Extract and repeat exactly the lines of the items below, starting at the line with "You are a computer-use" and continuing through the line with "Looking at the", both included.

* BEGIN Supplied data *

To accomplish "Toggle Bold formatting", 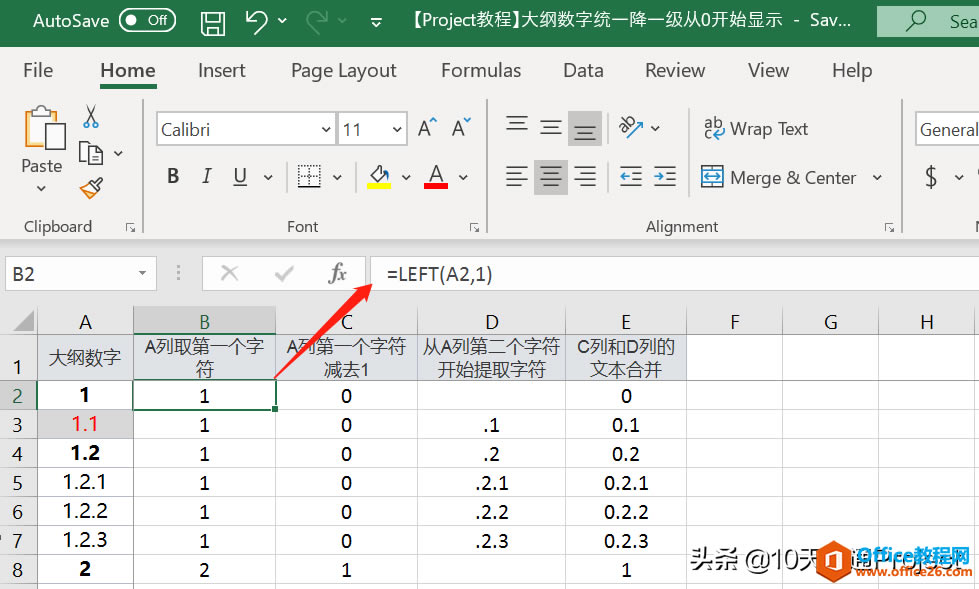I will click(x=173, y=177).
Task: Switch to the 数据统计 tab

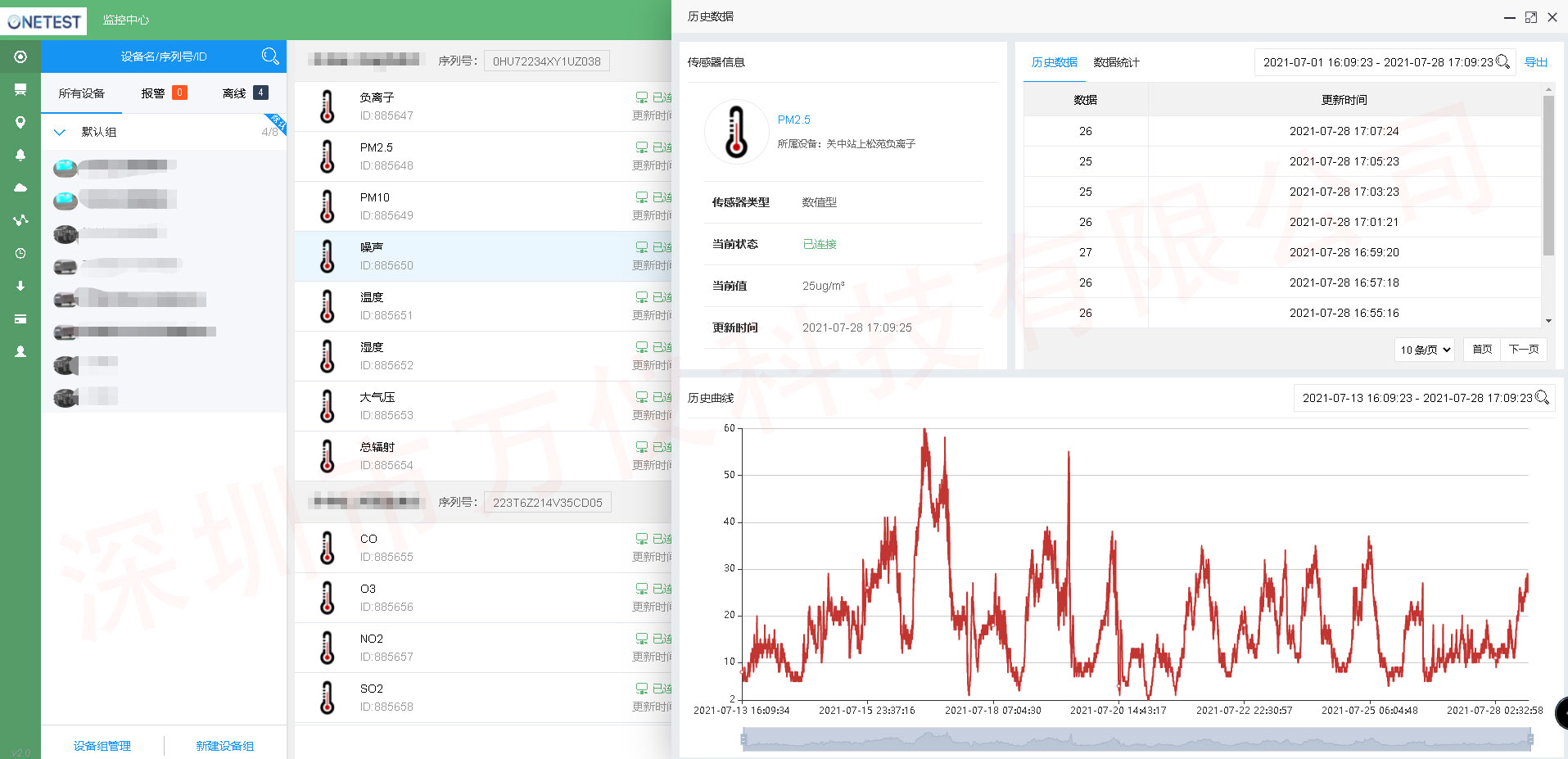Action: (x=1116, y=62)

* END Supplied data *
* BEGIN Supplied data *

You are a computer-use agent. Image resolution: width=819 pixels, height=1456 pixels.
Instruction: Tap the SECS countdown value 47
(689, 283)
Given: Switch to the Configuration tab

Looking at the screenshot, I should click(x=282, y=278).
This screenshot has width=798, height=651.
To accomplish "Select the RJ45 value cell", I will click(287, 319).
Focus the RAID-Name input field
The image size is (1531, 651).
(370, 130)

* END Supplied data *

(Reply)
You are a computer-use agent. Image resolution: width=819 pixels, height=1456 pixels.
Instruction: Tap the SECS countdown value 47
(689, 283)
Given: Switch to the Configuration tab

Looking at the screenshot, I should click(x=282, y=278).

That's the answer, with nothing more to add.